NO RAILWAY PASSES.
In starting out to destroy plutocracy, the first thing the average weakling does is to approach some senatorial or congressional tool of the very plutocracy that he thinks he is opposing, and ask him to beg plutocracy for a weapon to fight it with, free of charge. In other words, in opposing the trusts and monopolies, among which the railroad monopoly is one of the most tyrannical and corrupt, he asks for a free railway pass.
The railroad pass is the most corrupting instrument in American politics to-day. It buys for a small price our congressmen and senators, our county and state committees of both the Democratic and Republican parties, our bosses in both parties, our editors, Democratic and Republican, our preachers, Democratic, Republican and Prohibition, and many of our Democratic lecturers and speakers.

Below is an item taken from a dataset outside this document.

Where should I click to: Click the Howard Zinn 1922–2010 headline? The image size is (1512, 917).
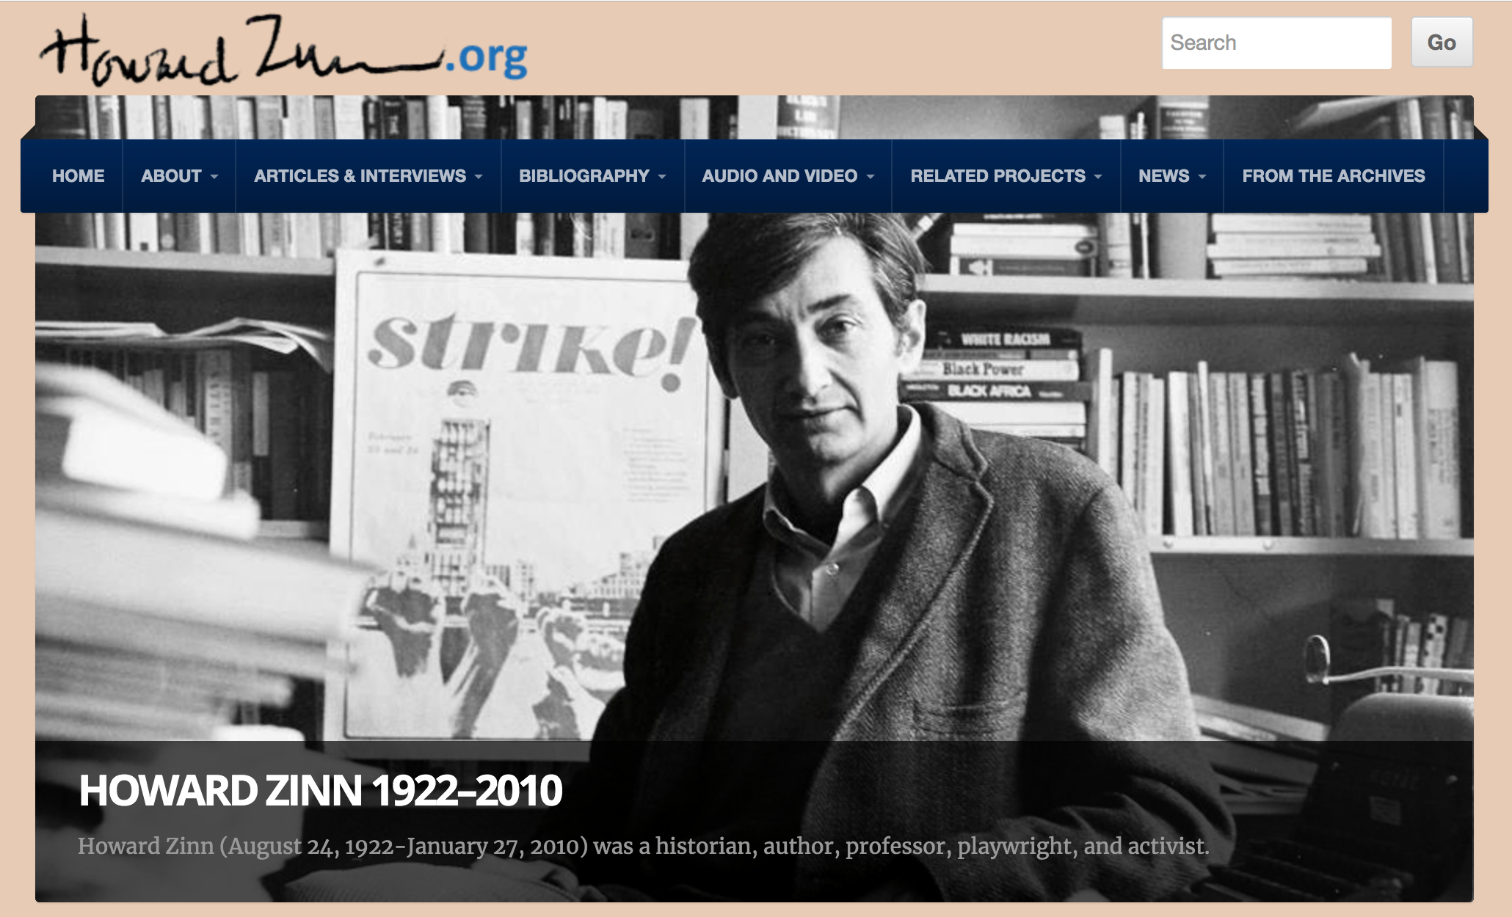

Even many of our labor leaders make themselves impotent in this great struggle by accepting railroad passes. Our labor statisticians, from the National office in Washington to the smallest State branch, aid in smothering facts and giving life to fiction in order to ride on railroad passes.
Our speakers, in accepting the gage of battle laid down by plutocracy in the late campaign, must neither ask nor accept favors of our enemies. We must defy them. Rather than ride on railroad passes we should walk.
We should learn from that venerable Cuban patriot, Maximo Gomez, who, when offered a sop by the brutal despotism against which he was fighting, although it was presented to him by those two eminent yet despicable toadies of European tyranny, Messrs. Cleveland and Olney, refused point blank to consider their degrading propositions and answered: "We do not accept favors of Spain. We hate Spain. Our business is not to ask favors but to fight."